Get ready for a pun-filled adventure with our collection of dad puns & wordplay! These jokes are packed with clever twists on words, perfect for anyone who loves a good laugh and a bit of wit. Whether you’re a fan of groan-worthy puns or enjoy a clever turn of phrase, our dad puns & wordplay will have you chuckling in no time. Explore the funniest and most creative wordplay that only dads can deliver!

RIP, boiling water. You will be mist.

I heard there is a new shop called Moderation. They have everything in there.

Why don’t seagulls fly over the bay? Because then they’d be bagels (bay gulls).

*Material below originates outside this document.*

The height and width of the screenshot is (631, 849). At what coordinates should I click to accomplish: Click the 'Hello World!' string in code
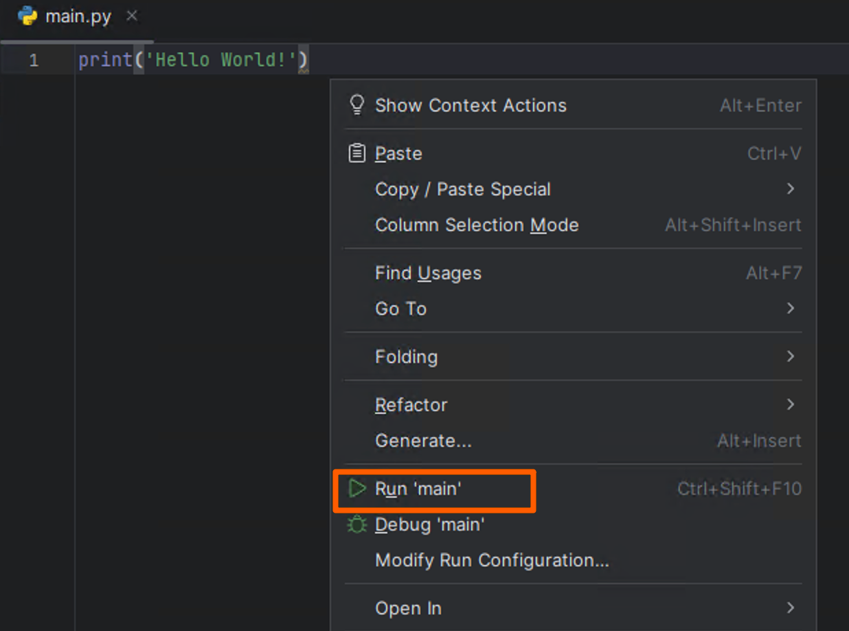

Anyone looking to buy a Delorean? Good shape, good mileage. Only driven from time to time

I heard Sony’s coming out with a new console during the pandemic...It’s called the Plaguestation 5.

The pony couldn't sing because it was a little horse.

I had to sell my vacuum cleaner. All it was doing was gathering dust.

What is the difference between an angry circus owner and a Roman barber? One is a raving showman, the other is a shaving roman.

What do you call a toothless bear? A gummy bear!

How do you talk to a giant? You use big words!

Mom says I have no sense of direction, so I packed my bags and right.

Why'd the fisherman order the halibut? Just for the halibut!

What does a librarian use to go fishing? A bookworm.

What do you call a girl in the middle of a tennis court? Annette.

Why do cows have bells? Because their horns don’t work.